── Records for the task ──

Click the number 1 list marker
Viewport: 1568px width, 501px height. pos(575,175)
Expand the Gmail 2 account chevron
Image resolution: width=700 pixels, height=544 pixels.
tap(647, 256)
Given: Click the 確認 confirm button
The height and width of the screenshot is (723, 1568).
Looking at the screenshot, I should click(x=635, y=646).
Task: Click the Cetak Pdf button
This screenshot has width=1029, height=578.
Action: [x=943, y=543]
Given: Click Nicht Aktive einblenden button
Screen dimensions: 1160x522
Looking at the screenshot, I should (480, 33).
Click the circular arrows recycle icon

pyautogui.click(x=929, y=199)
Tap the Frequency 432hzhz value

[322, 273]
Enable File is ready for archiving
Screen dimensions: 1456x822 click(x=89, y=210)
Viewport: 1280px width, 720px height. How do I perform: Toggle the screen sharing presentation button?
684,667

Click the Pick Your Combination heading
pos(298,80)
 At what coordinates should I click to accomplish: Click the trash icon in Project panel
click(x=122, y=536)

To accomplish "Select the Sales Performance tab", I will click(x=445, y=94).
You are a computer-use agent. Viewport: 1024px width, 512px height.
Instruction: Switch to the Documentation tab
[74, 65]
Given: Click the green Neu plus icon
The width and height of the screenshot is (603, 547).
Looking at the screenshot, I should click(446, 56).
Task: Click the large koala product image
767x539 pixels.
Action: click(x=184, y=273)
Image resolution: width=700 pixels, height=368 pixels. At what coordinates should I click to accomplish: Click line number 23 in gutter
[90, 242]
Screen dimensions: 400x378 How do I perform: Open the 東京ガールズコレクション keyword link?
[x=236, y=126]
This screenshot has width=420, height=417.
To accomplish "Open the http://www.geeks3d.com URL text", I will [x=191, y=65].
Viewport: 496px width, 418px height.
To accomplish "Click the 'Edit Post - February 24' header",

───

▶ _What this task involves_:
Where a line of the data above includes "Given", copy that line.

▶ _Finished task_:
Given: Click the 確認 confirm button
Given: Click Nicht Aktive einblenden button
Given: Click the green Neu plus icon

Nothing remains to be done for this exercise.